■ Aim of the task: Copy out every line of the material below that contains the word "Open".

::: Exercise material :::

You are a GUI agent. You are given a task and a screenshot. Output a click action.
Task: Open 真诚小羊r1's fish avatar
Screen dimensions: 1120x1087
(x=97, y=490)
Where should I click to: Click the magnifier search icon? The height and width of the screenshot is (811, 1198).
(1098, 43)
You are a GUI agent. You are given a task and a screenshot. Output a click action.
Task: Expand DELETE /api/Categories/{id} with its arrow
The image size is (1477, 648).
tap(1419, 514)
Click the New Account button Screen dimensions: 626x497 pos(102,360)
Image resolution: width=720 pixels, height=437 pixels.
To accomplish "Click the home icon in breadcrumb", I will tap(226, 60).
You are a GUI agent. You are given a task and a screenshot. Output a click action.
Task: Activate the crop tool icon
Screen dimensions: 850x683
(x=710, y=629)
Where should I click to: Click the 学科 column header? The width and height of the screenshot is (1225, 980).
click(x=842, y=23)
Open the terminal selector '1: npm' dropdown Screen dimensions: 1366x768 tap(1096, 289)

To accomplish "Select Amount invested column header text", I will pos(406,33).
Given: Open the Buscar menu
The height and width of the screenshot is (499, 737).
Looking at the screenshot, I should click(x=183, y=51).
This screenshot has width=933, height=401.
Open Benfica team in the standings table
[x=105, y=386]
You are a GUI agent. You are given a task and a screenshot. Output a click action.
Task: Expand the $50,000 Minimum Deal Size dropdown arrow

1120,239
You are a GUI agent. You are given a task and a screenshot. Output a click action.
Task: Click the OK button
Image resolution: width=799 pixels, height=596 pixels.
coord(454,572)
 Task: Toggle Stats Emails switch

:::

■ Solution for this exercise:
Task: Open 真诚小羊r1's fish avatar
Open the terminal selector '1: npm' dropdown Screen dimensions: 1366x768 tap(1096, 289)
Given: Open the Buscar menu
Open Benfica team in the standings table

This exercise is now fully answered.